• [RECORD EXCERPTS]
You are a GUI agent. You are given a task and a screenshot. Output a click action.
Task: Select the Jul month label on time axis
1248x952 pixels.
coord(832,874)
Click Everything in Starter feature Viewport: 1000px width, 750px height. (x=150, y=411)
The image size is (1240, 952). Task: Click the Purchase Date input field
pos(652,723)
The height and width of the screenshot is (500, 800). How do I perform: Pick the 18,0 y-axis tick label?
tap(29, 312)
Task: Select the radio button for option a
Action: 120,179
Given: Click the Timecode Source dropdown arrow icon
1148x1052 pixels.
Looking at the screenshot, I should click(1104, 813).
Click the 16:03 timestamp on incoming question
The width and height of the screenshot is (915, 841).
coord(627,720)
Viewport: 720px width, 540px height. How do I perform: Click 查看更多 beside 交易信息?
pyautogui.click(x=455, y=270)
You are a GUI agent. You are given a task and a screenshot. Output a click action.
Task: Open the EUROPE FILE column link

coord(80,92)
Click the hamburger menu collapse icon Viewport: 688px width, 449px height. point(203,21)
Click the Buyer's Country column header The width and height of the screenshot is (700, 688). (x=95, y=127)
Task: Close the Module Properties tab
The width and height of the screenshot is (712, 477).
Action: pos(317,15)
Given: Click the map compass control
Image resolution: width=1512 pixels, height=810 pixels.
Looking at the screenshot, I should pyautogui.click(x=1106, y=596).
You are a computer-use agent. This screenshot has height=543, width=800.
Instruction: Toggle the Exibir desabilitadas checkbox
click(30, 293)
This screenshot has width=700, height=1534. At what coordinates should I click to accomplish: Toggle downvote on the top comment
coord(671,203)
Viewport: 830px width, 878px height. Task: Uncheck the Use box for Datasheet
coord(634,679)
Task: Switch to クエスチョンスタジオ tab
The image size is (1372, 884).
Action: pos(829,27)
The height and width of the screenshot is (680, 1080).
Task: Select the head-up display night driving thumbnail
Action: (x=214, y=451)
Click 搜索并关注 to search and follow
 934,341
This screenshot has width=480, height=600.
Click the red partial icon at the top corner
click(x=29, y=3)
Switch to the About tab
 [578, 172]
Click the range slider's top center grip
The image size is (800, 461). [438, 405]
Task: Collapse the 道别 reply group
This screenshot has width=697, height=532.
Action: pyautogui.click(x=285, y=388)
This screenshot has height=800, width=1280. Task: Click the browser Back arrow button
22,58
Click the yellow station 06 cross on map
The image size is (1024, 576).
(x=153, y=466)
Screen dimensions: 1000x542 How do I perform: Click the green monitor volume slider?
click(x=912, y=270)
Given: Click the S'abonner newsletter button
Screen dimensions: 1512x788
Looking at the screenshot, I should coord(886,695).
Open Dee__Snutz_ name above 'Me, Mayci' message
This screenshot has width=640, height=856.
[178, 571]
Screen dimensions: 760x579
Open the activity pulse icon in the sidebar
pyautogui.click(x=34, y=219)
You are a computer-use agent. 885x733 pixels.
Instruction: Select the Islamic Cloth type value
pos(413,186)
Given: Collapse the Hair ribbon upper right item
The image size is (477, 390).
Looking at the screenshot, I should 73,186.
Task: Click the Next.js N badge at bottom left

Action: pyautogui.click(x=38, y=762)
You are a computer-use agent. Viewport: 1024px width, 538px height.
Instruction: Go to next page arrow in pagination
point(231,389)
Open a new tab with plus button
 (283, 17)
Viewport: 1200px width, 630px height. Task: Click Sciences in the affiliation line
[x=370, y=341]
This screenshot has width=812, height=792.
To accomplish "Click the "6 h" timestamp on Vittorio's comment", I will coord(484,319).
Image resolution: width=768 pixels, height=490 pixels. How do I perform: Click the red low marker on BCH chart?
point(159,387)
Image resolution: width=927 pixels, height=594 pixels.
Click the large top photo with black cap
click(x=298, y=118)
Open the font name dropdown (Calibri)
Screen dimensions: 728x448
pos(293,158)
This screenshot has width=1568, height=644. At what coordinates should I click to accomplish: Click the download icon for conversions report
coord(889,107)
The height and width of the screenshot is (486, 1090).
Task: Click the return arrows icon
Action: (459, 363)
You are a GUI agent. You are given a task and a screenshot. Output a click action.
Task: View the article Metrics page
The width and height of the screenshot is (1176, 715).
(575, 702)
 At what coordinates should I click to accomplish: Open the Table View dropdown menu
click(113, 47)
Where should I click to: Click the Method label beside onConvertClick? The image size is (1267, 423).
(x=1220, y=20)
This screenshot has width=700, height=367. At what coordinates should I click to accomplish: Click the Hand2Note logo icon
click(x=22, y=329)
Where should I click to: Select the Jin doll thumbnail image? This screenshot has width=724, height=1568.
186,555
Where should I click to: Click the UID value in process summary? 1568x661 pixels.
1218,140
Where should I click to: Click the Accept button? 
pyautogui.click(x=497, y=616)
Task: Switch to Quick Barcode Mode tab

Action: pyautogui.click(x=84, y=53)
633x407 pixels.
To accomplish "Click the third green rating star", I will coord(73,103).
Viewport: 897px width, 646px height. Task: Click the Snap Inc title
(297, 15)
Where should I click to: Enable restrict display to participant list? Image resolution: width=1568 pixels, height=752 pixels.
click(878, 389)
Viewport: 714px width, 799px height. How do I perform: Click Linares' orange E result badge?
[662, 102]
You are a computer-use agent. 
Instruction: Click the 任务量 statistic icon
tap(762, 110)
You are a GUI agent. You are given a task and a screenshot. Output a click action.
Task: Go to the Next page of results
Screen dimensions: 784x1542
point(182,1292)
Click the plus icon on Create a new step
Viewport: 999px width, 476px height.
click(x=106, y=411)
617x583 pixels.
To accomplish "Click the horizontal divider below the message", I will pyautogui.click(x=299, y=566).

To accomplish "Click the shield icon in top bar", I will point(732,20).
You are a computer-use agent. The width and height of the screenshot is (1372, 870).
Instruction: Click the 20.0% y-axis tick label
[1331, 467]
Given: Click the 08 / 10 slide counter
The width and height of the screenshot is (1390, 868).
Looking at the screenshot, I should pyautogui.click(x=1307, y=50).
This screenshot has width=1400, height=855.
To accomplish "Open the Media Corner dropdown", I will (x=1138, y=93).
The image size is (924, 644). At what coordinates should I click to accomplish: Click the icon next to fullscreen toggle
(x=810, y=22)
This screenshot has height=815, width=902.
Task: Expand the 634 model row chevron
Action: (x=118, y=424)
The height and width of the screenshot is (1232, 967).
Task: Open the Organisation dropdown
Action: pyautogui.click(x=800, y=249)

• [WORK ITEM]
Retype only the stretch of lines above starting at the one with "This screenshot has width=480, height=600." and stopping at the one with "You are a computer-use agent. 885x733 pixels.", exactly as written, with both kept.

• [FINAL ANSWER]
This screenshot has width=480, height=600.
Click the red partial icon at the top corner
click(x=29, y=3)
Switch to the About tab
 [578, 172]
Click the range slider's top center grip
The image size is (800, 461). [438, 405]
Task: Collapse the 道别 reply group
This screenshot has width=697, height=532.
Action: pyautogui.click(x=285, y=388)
This screenshot has height=800, width=1280. Task: Click the browser Back arrow button
22,58
Click the yellow station 06 cross on map
The image size is (1024, 576).
(x=153, y=466)
Screen dimensions: 1000x542 How do I perform: Click the green monitor volume slider?
click(x=912, y=270)
Given: Click the S'abonner newsletter button
Screen dimensions: 1512x788
Looking at the screenshot, I should coord(886,695).
Open Dee__Snutz_ name above 'Me, Mayci' message
This screenshot has width=640, height=856.
[178, 571]
Screen dimensions: 760x579
Open the activity pulse icon in the sidebar
pyautogui.click(x=34, y=219)
You are a computer-use agent. 885x733 pixels.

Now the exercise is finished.